Se lo schermo televisivo non è abbastanza e volete di più, questi tre canali fanno al caso vostro. Sia Vine che Periscope hanno dedicato ampio spazio alle Olimpiadi, tra sezioni dedicate, contenuti esclusivi e torce olimpiche che sostituiscono i cuori.



Dal canto suo Instagram ha lanciato proprio pochi giorni fa la nuova funzionalità Stories: sarà interessante vedere come atleti, brand e media la sfrutteranno. E, da che social è social, la piattaforma la fa chi la usa: se non sapete resistere, se la curiosità vi rode, se, se, se… abbiamo dei validi insider dentro il villaggio olimpico, prima fra tutti @kikkafede88, al secolo Federica Pellegrini. Seguirla per credere.




#aeroportotime ✈️✈️?? #roadtorio


Una foto pubblicata da Federica Pellegrini (@kikkafede88) in data: 2 Ago 2016 alle ore 08:43 PDT




 

Twittare, sempre

La cerimonia di ieri ha virtualmente inaugurato anche la sfida social, con #OpeningCeremony. A questo, a #Olympics e all’istituzionale #Rio2016, si accompagna un numero indefinito di hashtag, spesso arricchiti da emoji di ogni sorta. È il caso, su Twitter, delle bandiere di #ITA, #USA, #GER e di tutti gli altri Paesi che prendono parte alle diverse gare, ma non solo: tifosi e atleti hanno la possibilità di colorare i soliti 140 caratteri con medaglie (#Gold, #Silver e #Bronze) e icone delle discipline (#Football e #Tennis, ma anche #ModernPentathlon, #WaterPolo ed #EquestrianJumping).

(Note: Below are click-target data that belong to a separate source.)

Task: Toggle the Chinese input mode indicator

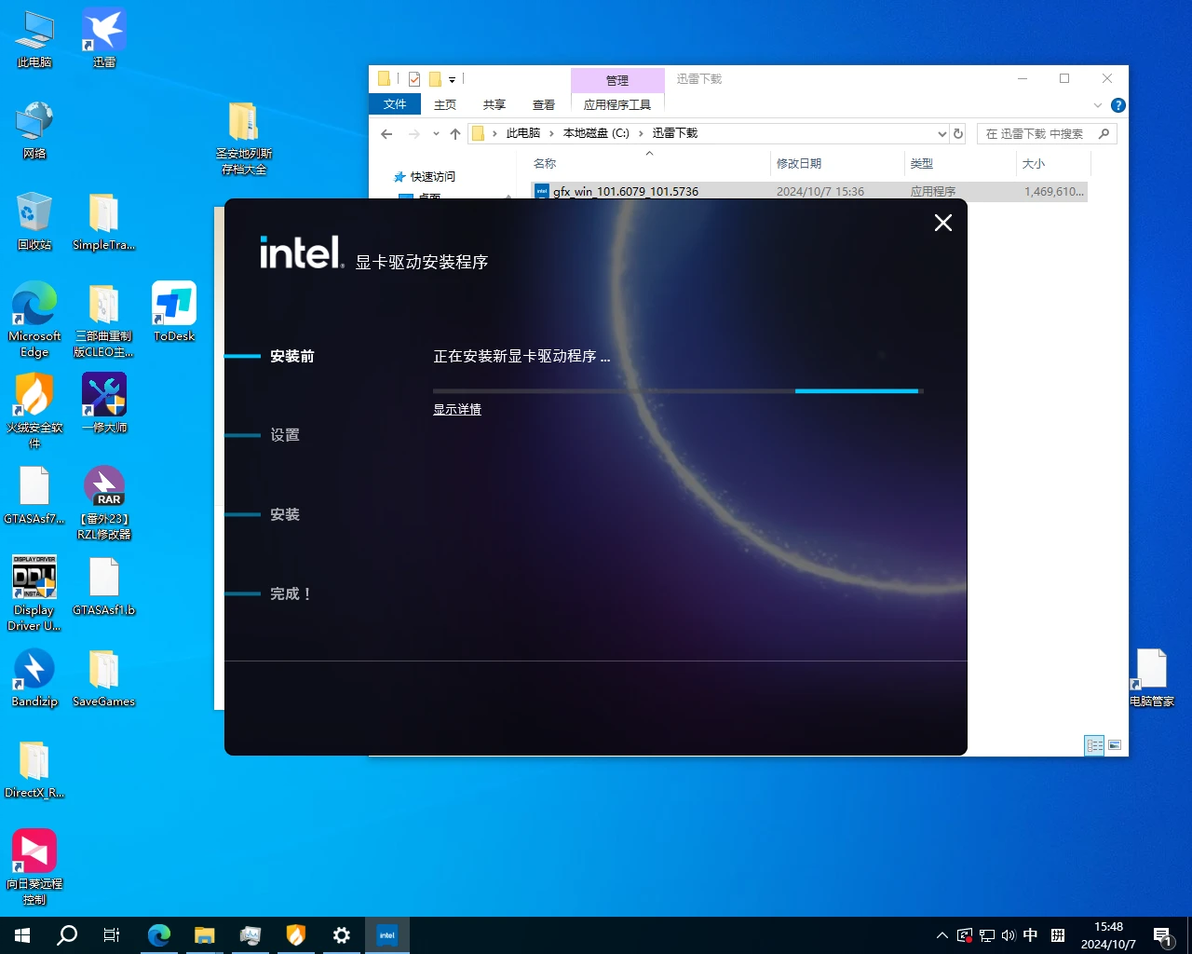Action: (x=1030, y=935)
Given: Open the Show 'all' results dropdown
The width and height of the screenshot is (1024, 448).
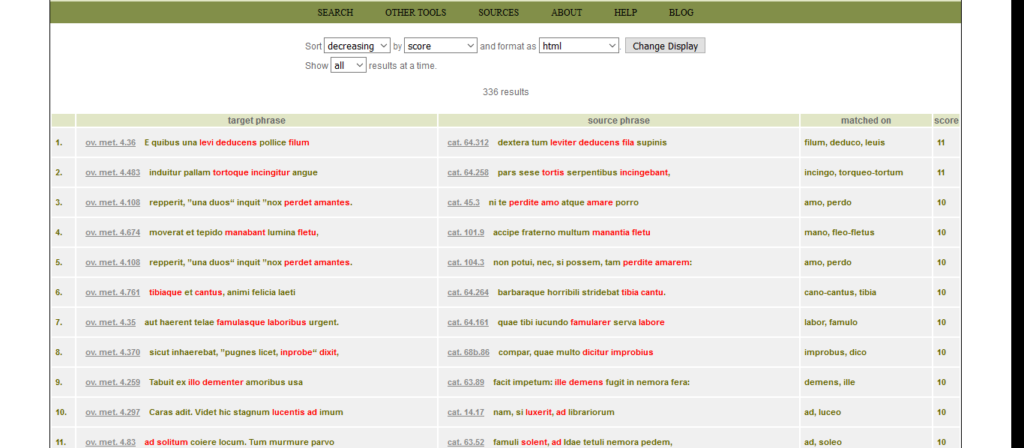Looking at the screenshot, I should click(348, 66).
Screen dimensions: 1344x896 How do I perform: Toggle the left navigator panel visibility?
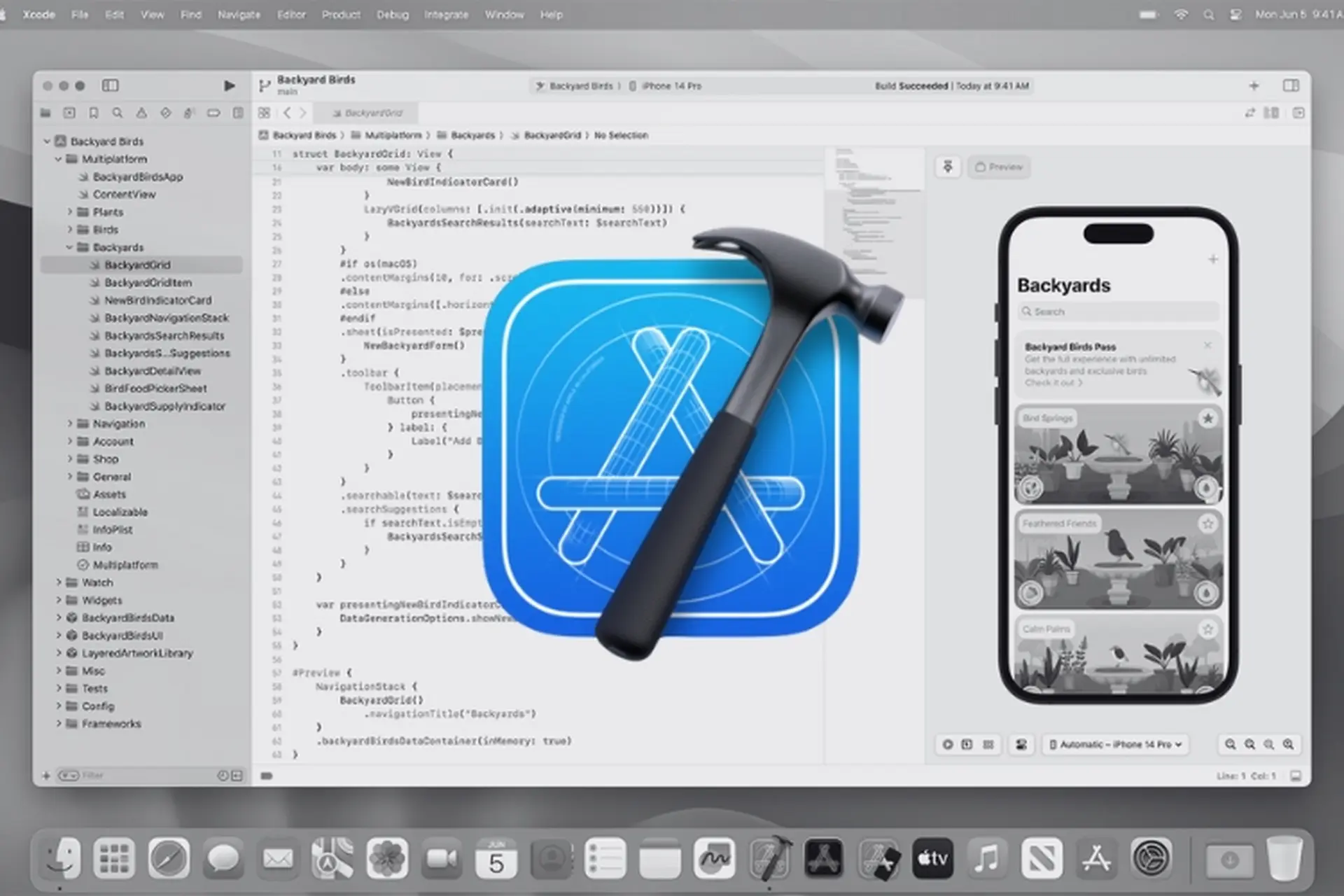pyautogui.click(x=110, y=85)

Twitter ha poi arricchito la sua sezione Moments con una sezione tutta dedicata ai giochi, dove ognuno può scegliere quale Paese seguire, gustarsi con calma i momenti topici della giornata e tener d’occhio il medagliere. Sarà possibile anche interagire con gli atleti: su Rio Athletes – 2016, potete cercare il vostro preferito. Se avrete la fortuna d’essere a Rio, invece, potrete invece lasciare il telefono in tasca per qualche minuto: i tweet di tutto il mondo saranno proiettati sugli Archi di Lapa, parte integrante della rete idrica cittadina e simbolo della metropoli carioca. Tre invece gli account ufficiali: @Olympics, @OlympicFlame, @Rio2016. Ah, ovviamente, forza @ItaliaTeam_it.


PS:
c’è un’hashtag che non ho menzionato, ma che merita un occhio di riguardo, se non altro per dare il buon esempio. Si tratta di #ROT, accompagnato da un emoji che raffigura due mani che sorreggono il mondo. È la prima volta che lo vedete e, purtroppo e per fortuna, non sarà l’ultima: è l’hashtag dei dieci atleti che vestiranno la maglia del Refugee Olympic Team, la selezione dei rifugiati. Si tratta di cinque sudanesi, due congolesi, un etiope e due siriani, tra cui Yusra Mardini, arrivata a in Europa dopo aver nuotato nelle acque dell’Egeo. Tra doping, indagini, contestazioni e scandali, non farebbe male cercare un po’ di spirito olimpico in loro.